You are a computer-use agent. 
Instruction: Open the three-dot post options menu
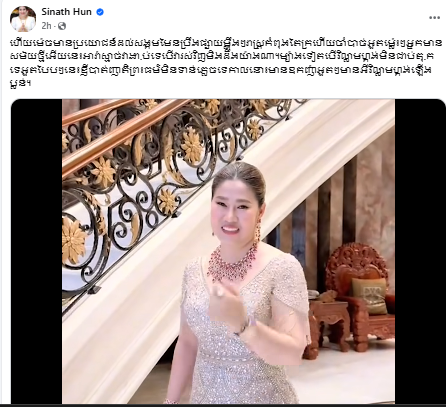[434, 18]
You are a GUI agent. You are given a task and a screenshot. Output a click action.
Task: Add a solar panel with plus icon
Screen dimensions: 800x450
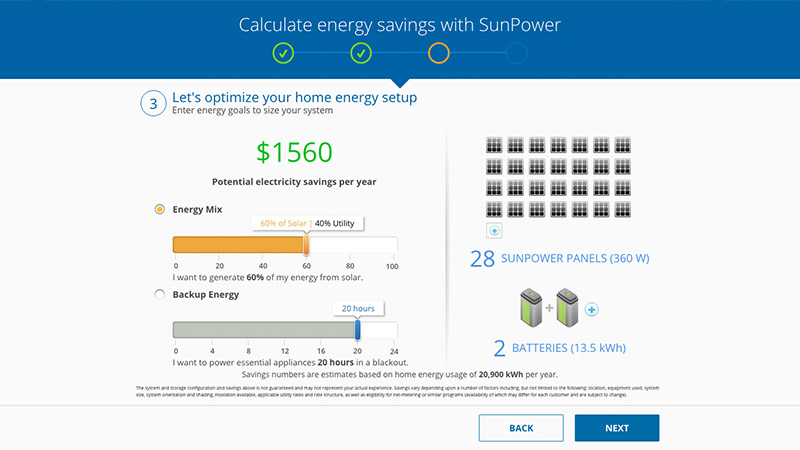pos(494,231)
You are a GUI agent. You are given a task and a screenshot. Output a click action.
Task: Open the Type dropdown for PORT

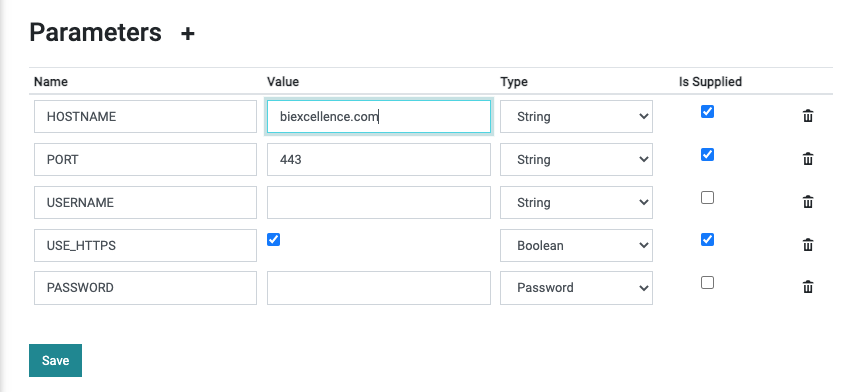pos(576,159)
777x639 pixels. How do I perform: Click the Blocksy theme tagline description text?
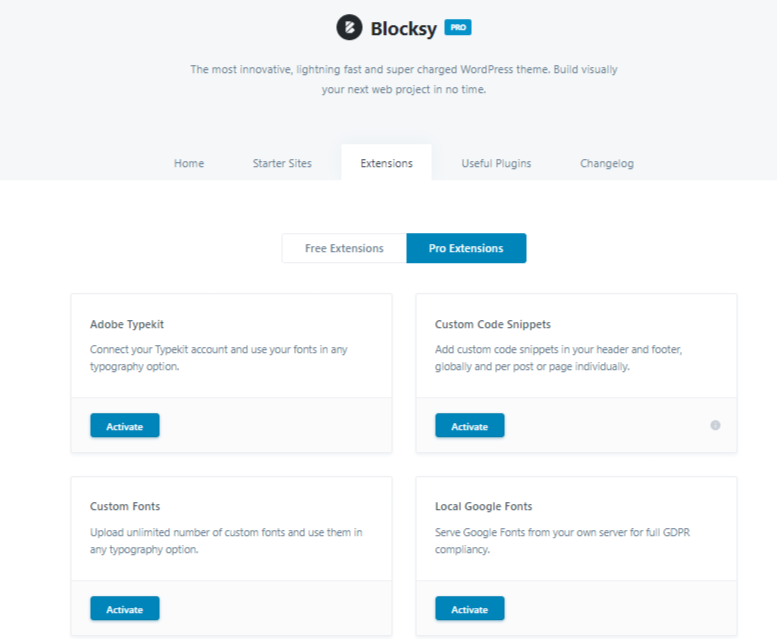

[EXERCISE BRIEF] Retype all records exactly as shown above, images excluded.

[RESPONSE]
You are a computer-use agent. 
Instruction: Open the three-dot post options menu
[434, 18]
You are a GUI agent. You are given a task and a screenshot. Output a click action.
Task: Add a solar panel with plus icon
Screen dimensions: 800x450
pos(494,231)
You are a GUI agent. You are given a task and a screenshot. Output a click action.
Task: Open the Type dropdown for PORT

pos(576,159)
777x639 pixels. How do I perform: Click the Blocksy theme tagline description text?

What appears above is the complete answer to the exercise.